I could go on and on, but you get the drift. I felt like I had lost a good friend and that there was a part of me that was missing.
That evening, after things had settled down a bit, my friend’s high school aged sisters (whom we though were the cutest, hippest girls in town) took Sherree, my sister and me to eat at Dairy Queen. As I look back on that night, I realize how they were trying to not only feed us, but to help get our minds off of the tragedy of that day.
I still remember the hopelessness I felt – that day the music died. Grief enveloped me like a dark cloak and tried to choke me. It forced me to have feelings inside that I had never felt before. But I also remember the aftermath.
Just like the Phoenix rising from the ashes in Greek Mythology, my family also rose up from that horrible day – that day the music died.
- My parents knew they would rebuild and originally planned to rebuild on that same acreage.

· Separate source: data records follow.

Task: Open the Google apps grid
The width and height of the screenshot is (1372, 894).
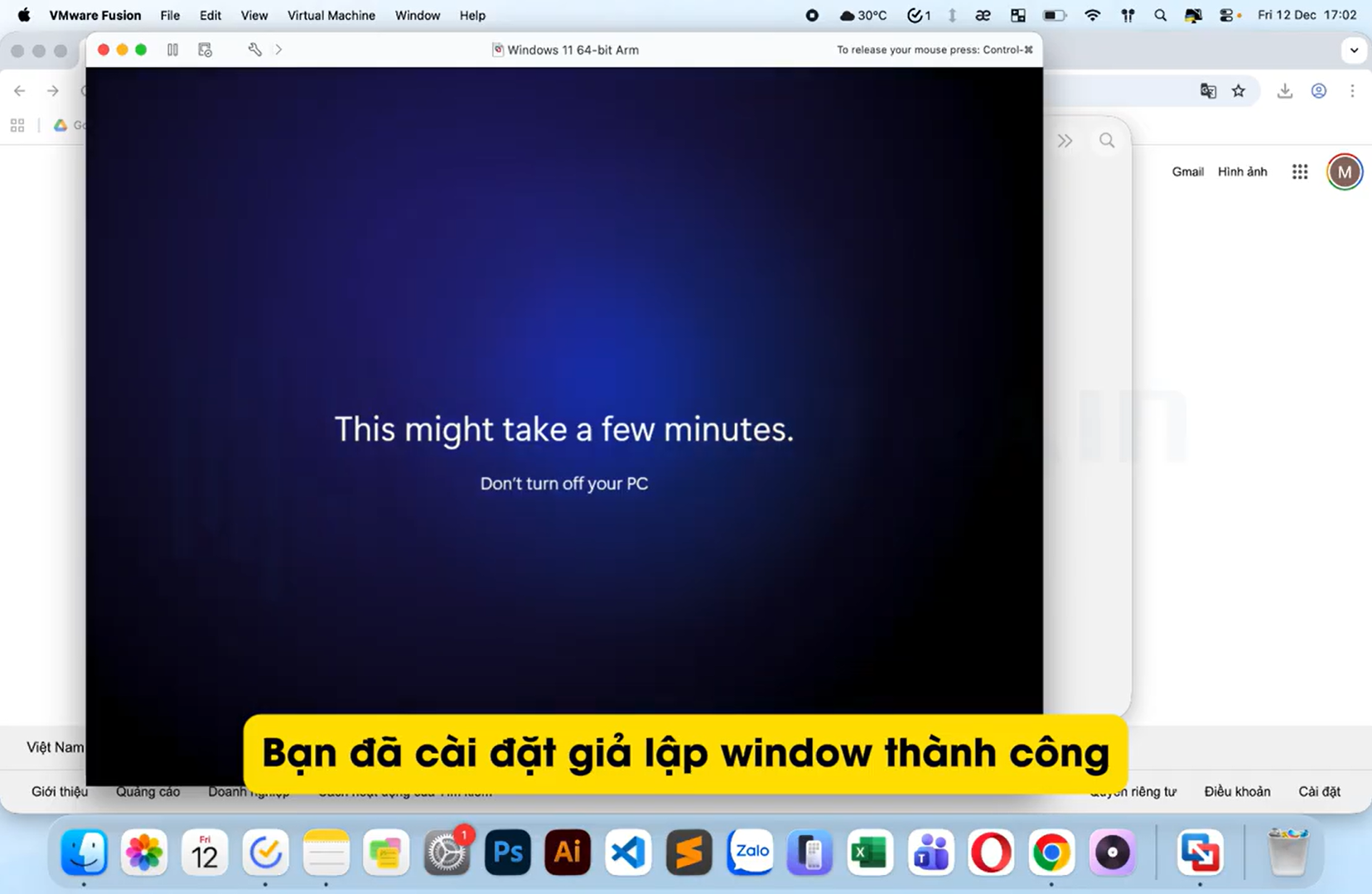Action: pos(1300,172)

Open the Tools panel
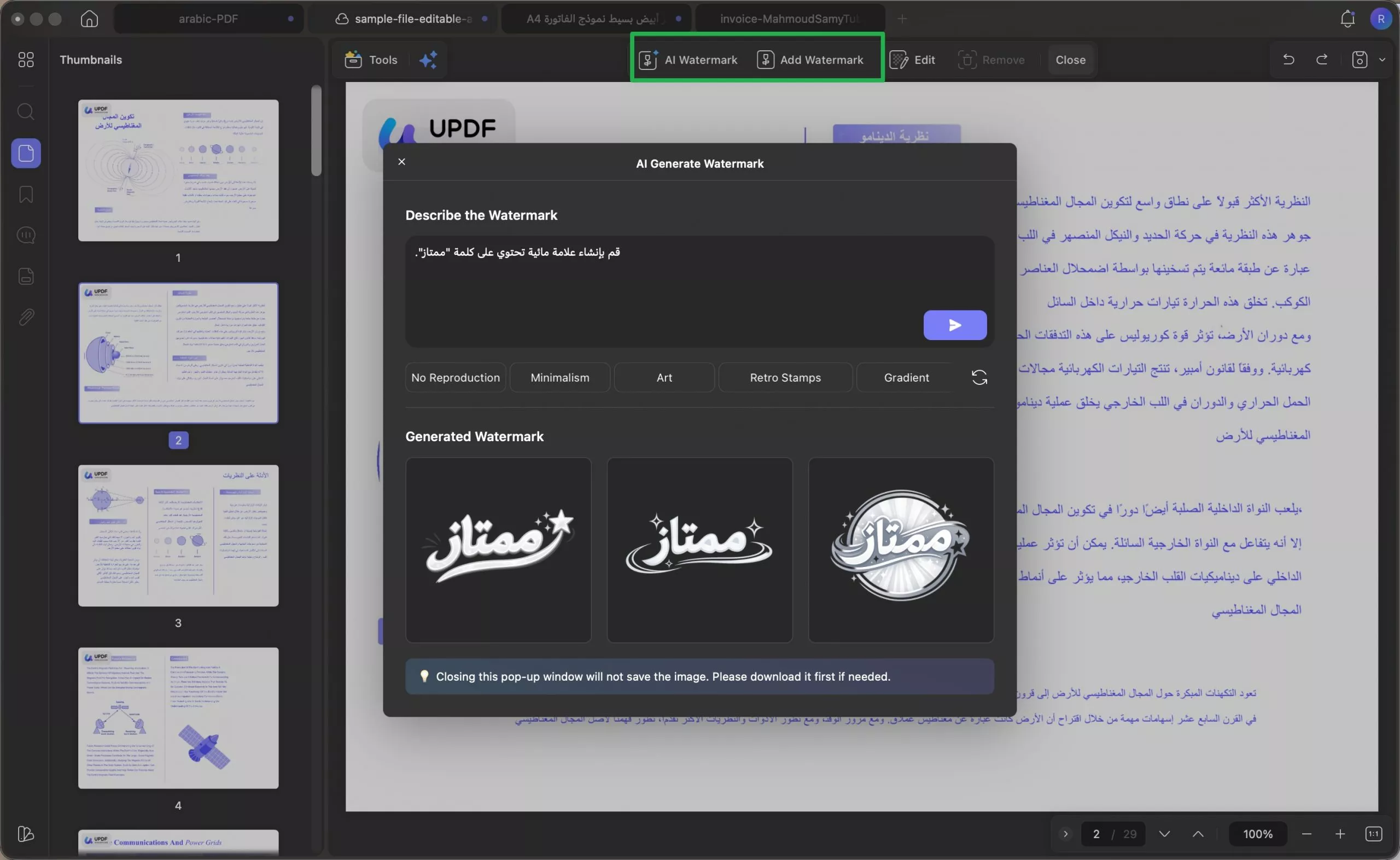[x=370, y=59]
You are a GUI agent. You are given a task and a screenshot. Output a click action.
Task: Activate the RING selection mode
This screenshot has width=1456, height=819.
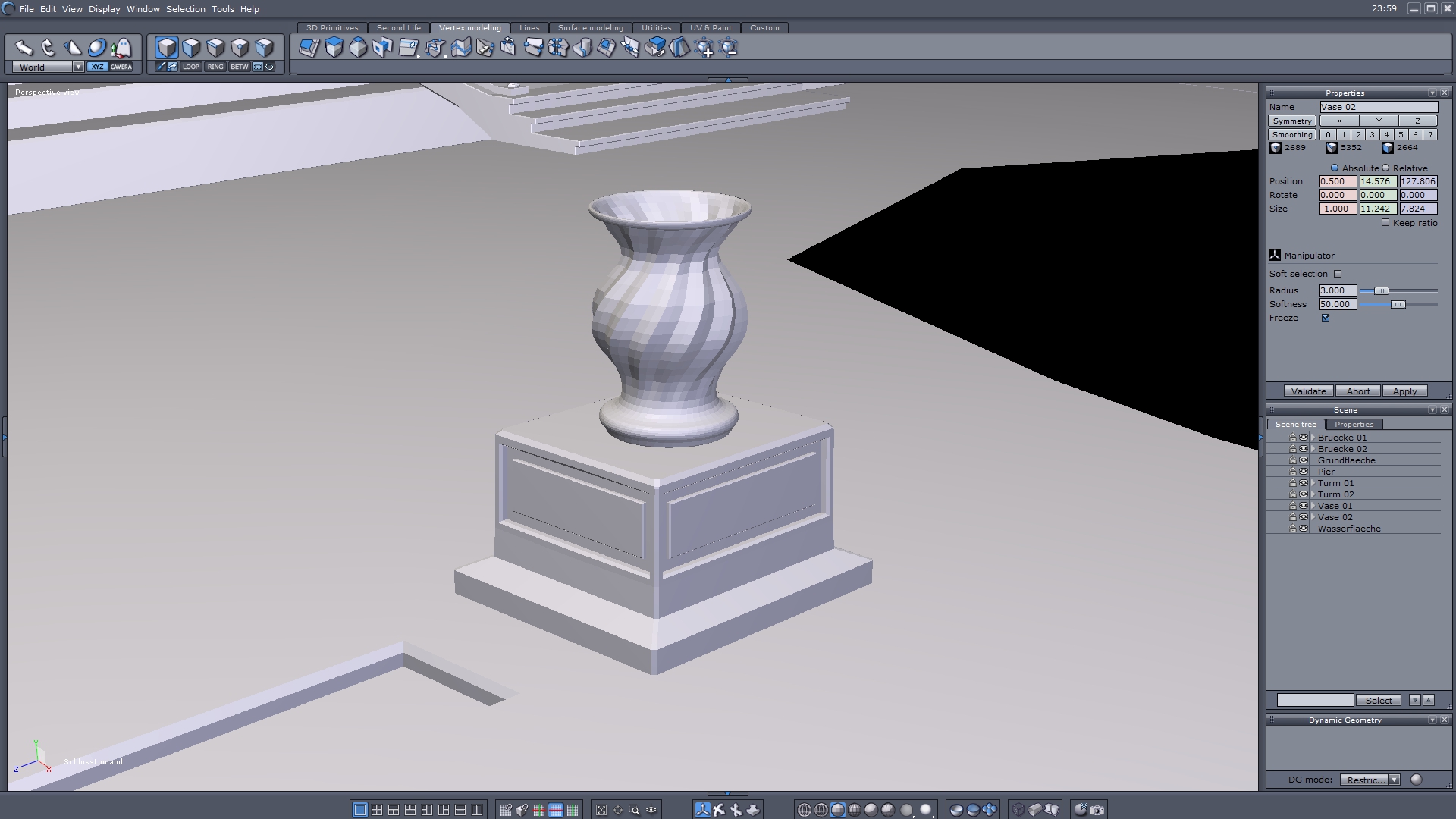pyautogui.click(x=215, y=67)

That was before my siblings and I interfered and begged them to buy a large lot in town. (We wanted to be where the action was!) They caved and rebuilt in a subdivision referred to as “the pecan orchard.” They still reside there today and my French Provincial canopy bed, along with the rest of the matching set, is still in my childhood bedroom. 🙂 And they still own the country place, complete with a pond and cabin that they later built.
- Our entire town came together and gave our family the biggest “anything goes” shower. I kid you not, my mom was still opening sets of sheets 10 years later. Churches, businesses and individuals stopped by with financial gifts. We were overwhelmed at the outpouring of love and support.
- My aunt Jane (read about her here) sent us all photo books for Christmas a couple of years ago with lots of pictures of us growing up. I wept when I opened that gift! Now, if I could just find copies of my dance recital pics!
- Throughout it all, God was always there. He was a source of comfort and strength during one of the most difficult times in my family’s life.
Psalm 18:2 – The Lord is my rock, and my fortress, and my deliverer; my God, my strength, in whom I will trust; my buckler, and the horn of my salvation, and my high tower.
Phil. 4:13 – I can do all things through Christ which strengtheneth me.
And as we rebuilt our house, our lives, our home, I slowly arrived at the realization that the music never died, it just skipped a few beats.
Romans 8: 25 – Who shall separate us from the love of Christ? shall tribulation, or distress, or persecution, or famine, or nakedness, or peril, or sword?
John 16:33 – In the world ye shall have tribulation: but be of good cheer; I have overcome the world.
God is good all the time, even when the road is rough and the music seems to be fading.
I realize that our tragedy is nowhere near the heartbreak of losing a friend or loved one. But it was a loss. Have you suffered a tragedy? How did you get through it?